Published online by Cambridge University Press: 18 October 2019
To describe barriers and facilitators to the adoption of recommended infection prevention and control (IPC) practices among healthcare workers (HCWs).
A qualitative research design was used. Individual semistructured interviews with HCWs and observations of clinical practices were conducted from February to May 2018 in 8 care units of 2 large tertiary-care hospitals in Montreal (Québec, Canada).
We interviewed 13 managers, 4 nurses, 2 physicians, 3 housekeepers, and 2 medical laboratory technologists. We conducted 7 observations by following IPC nurses (n = 3), nurses (n = 2), or patient attendants (n = 2) in their work routines. Barriers to IPC adoption were related to the context of care, workplace environment issues, and communication issues.
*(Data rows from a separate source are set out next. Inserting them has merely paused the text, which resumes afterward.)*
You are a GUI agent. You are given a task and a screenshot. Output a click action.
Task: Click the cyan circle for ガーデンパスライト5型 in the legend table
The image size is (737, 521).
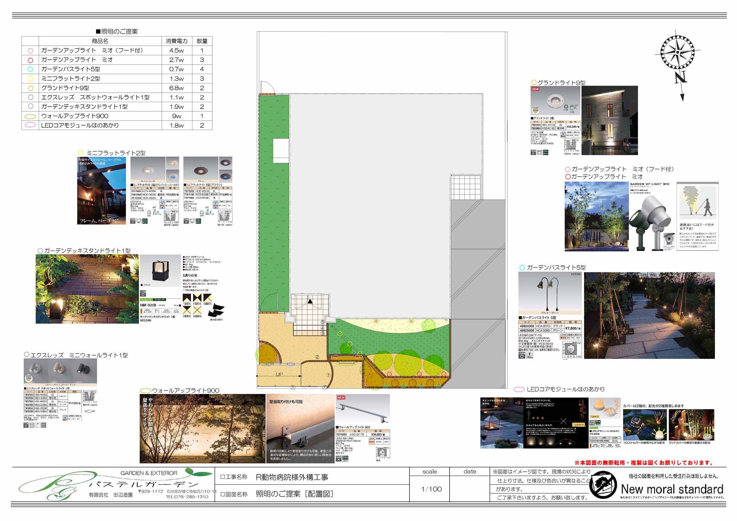pyautogui.click(x=30, y=69)
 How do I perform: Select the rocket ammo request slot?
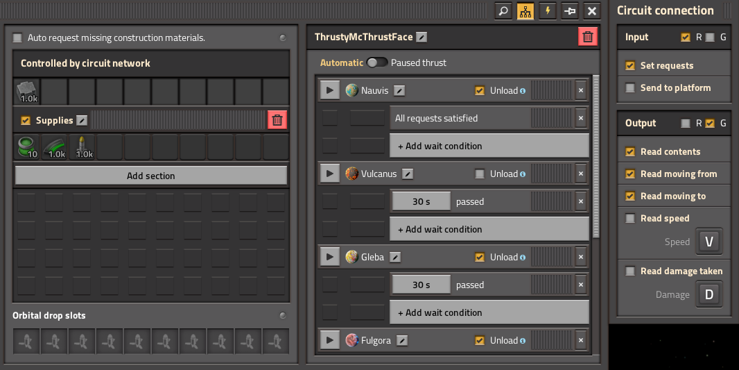pos(83,146)
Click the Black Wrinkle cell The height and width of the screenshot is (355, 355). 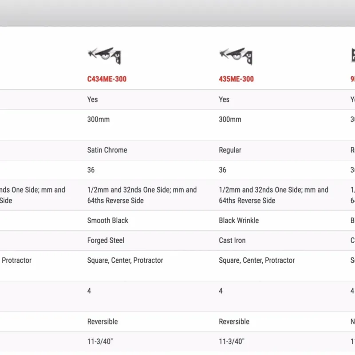[x=239, y=221]
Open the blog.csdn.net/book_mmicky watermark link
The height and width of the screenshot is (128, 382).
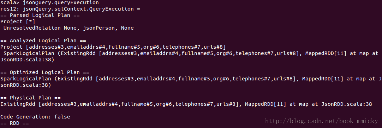click(322, 121)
The main facilitator of the IPC adoption by HCWs was the “development of an IPC culture or safety culture.” The “IPC culture” relied upon leadership support by managers committed to IPC, shared belief in the importance of IPC measures to limit healthcare-associated infections (HAIs), collaboration and good communication among staff, as well as proactivity and ownership of IPC measures (ie, development of local solutions to reduce HAIs and “working together” toward common goals).
Adoption of recommended IPC measures by HCWs is strongly influenced by the “IPC culture.” The IPC culture was not uniform within hospital and differences in IPC culture were identified between care units.